Question

Prove that ${\displaystyle \sqrt{5}}$ is an irrational number. 

Answer 1

Let us assume, to the contrary, that ${\displaystyle \sqrt{5}}$ is irrational.

That is, we can find integers a and b (≠0) such that ${\displaystyle \sqrt{5}=\frac{a}{b}}$.

Suppose a and b have a common factor other than 1, then we can divide by the common factor and assume that a and b are co-prime.

Therefore, b${\displaystyle \sqrt{5}}$ = a.

Squaring on both sides 5b² = a²  ...(1)

The above implies that a² is divisible by 5 and also a is divisible by 5.

Therefore, we can write that a = 5k for some integer k.

Substituting in (1) 5b² = (5k)²

5b² = 25k² (or) b² = 5k²

⇒ b² is divisible by 5, which means b is also divisible by 5.

Therefore, a and b have 5 as a common factor.

This contradicts the fact that a and b are coprime.

We arrived at the contradictory statement as above since our assumption ${\displaystyle \sqrt{5}}$ is not correct.
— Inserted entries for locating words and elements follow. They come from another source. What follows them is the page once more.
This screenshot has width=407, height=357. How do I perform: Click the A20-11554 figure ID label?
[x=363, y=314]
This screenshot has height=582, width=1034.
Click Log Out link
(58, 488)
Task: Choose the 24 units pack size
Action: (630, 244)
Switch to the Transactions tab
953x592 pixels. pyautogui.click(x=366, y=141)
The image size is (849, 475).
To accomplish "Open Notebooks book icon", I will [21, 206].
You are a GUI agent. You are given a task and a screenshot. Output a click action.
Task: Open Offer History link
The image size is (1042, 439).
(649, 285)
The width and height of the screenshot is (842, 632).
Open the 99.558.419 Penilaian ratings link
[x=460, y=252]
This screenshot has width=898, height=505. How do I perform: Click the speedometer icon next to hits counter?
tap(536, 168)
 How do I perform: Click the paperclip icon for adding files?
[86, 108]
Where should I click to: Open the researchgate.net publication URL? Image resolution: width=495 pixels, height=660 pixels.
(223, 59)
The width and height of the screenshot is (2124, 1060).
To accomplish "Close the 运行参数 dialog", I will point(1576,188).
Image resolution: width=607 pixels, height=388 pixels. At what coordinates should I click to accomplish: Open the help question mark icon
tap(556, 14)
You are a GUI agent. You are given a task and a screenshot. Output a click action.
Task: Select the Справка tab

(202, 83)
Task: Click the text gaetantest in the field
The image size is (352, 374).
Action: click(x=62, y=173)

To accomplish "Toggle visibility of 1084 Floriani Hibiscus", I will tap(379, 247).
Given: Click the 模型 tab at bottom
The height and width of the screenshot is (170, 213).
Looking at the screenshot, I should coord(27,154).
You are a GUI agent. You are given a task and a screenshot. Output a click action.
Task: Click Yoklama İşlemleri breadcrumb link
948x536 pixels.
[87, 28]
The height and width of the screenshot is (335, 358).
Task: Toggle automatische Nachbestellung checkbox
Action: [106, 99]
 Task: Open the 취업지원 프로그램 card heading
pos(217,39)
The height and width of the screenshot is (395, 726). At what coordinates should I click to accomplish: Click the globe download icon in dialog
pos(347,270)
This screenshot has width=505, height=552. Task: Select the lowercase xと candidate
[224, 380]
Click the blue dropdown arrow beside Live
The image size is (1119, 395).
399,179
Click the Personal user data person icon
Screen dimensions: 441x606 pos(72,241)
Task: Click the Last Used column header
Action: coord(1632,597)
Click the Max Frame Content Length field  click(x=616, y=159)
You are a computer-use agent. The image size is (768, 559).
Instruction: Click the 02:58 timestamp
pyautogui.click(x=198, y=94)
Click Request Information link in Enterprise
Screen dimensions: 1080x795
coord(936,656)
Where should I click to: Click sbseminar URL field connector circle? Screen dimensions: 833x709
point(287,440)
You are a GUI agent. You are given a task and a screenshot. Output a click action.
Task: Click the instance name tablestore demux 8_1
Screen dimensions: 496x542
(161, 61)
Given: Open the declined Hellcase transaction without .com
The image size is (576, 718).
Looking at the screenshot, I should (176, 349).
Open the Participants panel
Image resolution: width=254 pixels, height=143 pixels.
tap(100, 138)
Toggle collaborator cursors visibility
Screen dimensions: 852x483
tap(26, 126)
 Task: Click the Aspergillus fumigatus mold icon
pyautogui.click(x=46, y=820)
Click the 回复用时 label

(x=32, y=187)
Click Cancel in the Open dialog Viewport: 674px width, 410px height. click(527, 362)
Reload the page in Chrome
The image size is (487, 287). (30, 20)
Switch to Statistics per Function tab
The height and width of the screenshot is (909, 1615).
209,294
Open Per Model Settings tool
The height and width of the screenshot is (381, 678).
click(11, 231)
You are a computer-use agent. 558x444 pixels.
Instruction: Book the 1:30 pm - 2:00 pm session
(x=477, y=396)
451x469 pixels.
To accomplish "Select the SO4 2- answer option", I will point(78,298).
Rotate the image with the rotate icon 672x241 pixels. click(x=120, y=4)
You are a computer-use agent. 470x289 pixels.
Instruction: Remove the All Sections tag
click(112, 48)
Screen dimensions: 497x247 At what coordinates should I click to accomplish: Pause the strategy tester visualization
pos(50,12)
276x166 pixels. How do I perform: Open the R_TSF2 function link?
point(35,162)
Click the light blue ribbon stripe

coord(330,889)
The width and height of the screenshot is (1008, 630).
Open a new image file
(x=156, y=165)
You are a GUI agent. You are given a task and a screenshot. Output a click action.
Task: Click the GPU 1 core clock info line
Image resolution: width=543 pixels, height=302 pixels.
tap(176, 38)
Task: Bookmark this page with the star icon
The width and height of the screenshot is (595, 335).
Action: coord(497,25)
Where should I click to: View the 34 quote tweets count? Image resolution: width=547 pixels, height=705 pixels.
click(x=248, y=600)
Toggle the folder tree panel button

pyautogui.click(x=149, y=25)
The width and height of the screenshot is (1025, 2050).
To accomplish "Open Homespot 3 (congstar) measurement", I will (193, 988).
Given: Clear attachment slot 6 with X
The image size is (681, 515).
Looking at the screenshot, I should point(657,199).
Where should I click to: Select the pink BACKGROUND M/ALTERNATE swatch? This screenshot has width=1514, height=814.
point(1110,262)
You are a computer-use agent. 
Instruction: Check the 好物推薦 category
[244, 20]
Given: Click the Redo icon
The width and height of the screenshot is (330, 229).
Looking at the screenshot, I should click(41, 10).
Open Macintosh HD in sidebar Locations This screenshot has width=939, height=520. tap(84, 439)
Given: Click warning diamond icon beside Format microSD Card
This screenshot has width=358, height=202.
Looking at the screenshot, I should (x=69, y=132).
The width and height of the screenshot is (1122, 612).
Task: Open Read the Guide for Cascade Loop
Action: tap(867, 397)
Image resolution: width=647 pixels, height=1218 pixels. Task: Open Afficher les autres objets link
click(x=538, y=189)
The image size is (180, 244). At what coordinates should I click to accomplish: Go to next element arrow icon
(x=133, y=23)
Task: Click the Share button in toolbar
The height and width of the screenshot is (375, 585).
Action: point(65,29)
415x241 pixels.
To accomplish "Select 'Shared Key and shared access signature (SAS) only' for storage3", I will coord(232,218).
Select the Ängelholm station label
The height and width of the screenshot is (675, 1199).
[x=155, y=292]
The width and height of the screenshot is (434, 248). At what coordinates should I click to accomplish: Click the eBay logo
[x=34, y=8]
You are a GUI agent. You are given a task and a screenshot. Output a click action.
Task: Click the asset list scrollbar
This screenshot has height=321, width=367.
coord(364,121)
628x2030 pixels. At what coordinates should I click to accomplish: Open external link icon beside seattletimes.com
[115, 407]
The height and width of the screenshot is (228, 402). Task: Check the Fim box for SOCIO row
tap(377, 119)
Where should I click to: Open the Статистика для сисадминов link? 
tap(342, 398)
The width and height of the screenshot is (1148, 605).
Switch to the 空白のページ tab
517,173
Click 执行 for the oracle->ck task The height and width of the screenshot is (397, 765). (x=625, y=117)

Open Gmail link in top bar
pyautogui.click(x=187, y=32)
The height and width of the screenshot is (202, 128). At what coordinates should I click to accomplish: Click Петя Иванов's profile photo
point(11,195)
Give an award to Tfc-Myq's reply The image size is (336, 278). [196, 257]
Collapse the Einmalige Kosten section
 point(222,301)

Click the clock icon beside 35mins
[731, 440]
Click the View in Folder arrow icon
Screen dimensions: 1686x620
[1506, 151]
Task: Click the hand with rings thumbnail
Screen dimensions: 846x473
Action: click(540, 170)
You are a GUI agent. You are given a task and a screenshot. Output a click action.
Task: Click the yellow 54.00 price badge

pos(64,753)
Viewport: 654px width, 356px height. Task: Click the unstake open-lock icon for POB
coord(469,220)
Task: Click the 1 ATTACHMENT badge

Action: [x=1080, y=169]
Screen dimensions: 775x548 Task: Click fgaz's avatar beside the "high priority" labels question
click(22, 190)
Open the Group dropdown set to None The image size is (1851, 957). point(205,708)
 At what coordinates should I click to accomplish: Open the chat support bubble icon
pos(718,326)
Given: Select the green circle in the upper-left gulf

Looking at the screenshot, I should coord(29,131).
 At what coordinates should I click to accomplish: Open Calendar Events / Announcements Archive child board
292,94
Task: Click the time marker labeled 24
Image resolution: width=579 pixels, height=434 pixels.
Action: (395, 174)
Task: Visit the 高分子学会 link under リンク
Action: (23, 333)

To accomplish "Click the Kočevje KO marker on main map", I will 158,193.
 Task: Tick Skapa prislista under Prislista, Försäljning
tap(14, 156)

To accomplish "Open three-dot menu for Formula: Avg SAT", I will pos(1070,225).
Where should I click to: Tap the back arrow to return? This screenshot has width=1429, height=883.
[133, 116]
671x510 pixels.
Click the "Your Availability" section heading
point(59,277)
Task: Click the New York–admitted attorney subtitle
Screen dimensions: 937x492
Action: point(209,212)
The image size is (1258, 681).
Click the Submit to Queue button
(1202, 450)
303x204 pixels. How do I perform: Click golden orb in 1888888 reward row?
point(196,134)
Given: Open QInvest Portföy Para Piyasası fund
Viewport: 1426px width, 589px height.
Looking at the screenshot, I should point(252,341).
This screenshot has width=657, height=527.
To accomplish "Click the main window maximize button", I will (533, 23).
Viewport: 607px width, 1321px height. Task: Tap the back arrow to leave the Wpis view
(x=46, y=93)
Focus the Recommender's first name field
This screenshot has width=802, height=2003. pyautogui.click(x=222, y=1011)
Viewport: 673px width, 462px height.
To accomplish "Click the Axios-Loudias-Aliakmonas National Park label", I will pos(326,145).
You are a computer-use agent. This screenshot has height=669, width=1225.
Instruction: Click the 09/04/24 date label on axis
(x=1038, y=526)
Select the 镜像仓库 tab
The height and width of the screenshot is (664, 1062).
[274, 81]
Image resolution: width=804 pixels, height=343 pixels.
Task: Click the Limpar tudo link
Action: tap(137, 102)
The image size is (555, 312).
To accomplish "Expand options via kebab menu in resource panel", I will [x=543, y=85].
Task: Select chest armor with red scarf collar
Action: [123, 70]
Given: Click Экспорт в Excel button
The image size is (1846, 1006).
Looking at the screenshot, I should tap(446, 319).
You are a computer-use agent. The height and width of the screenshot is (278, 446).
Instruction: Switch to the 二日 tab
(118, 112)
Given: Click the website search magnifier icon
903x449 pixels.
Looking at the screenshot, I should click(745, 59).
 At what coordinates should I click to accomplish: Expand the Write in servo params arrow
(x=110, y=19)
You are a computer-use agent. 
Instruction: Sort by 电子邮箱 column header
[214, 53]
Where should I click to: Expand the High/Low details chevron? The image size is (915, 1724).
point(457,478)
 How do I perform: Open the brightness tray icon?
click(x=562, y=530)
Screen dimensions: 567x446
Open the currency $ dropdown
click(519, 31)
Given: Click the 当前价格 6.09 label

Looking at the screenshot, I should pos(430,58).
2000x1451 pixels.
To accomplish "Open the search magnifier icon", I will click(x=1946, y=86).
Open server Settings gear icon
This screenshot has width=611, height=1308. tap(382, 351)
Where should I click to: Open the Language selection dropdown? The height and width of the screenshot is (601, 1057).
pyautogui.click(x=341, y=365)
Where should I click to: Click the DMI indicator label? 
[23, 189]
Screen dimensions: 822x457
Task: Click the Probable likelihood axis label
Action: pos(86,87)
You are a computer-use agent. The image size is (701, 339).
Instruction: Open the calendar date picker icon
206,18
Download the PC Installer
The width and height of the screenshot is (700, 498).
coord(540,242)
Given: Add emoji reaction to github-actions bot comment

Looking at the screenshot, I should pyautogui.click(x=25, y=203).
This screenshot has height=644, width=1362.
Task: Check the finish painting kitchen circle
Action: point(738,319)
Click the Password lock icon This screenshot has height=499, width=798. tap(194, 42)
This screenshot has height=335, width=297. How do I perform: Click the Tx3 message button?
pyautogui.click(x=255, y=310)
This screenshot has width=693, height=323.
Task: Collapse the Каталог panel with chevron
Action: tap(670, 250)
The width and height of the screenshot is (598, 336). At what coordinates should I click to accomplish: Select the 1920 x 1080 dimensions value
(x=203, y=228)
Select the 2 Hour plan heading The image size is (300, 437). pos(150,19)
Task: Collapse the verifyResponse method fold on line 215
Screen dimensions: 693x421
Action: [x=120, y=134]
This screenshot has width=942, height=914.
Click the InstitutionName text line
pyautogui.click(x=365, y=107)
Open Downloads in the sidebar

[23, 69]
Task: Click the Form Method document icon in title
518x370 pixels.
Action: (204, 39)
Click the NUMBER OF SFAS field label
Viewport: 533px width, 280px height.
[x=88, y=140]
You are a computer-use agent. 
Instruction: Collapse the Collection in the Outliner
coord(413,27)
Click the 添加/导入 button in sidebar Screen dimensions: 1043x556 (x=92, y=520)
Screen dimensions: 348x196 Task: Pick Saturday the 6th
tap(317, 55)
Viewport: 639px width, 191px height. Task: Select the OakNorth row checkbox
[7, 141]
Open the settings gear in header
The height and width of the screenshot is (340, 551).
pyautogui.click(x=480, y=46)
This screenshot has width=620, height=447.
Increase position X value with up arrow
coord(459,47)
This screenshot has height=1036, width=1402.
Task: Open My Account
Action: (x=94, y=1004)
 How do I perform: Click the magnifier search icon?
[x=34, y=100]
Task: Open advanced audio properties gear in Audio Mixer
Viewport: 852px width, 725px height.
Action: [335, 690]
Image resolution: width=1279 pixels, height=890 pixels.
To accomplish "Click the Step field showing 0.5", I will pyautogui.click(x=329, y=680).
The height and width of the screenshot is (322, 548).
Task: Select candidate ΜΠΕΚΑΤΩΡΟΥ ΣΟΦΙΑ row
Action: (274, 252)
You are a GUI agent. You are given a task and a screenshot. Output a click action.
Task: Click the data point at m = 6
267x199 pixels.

Hence, we can conclude that ${\displaystyle \sqrt{5}}$ is an irrational number.

Answer 2

If possible, let ${\displaystyle \sqrt{5}}$ be rational and let its simplest form be ${\displaystyle \frac{p}{q}}$.

Then p and q are integers having no common factor other than 1, and q ≠ 0.

Now ${\displaystyle \sqrt{5}=\frac{p}{q}}$

⇒ 5 = ${\displaystyle \frac{p^2}{q^2}}$    ...[on squaring both sides]

⇒ 5q² = p²     ...(i)

⇒ 5 divides p² ⇒ 5 divides p    ...[∵ 5 is prime and 5 divides p² ⇒ 5 divides p]

Let p = 5R for some integer R.

Putting p = 5R in (i), we get

5q² = 25R²

⇒ q² = 5R²

⇒ 5 divides q²      ...[∵ 5 divides 5R²]

⇒ 5 divides q        ...[∵ 5 divides q]

Thus, p and q share a common factor of 5. However, this contradicts the fact that p and q share no common component other than 1. Hence, ${\displaystyle \sqrt{5}}$ is irrational.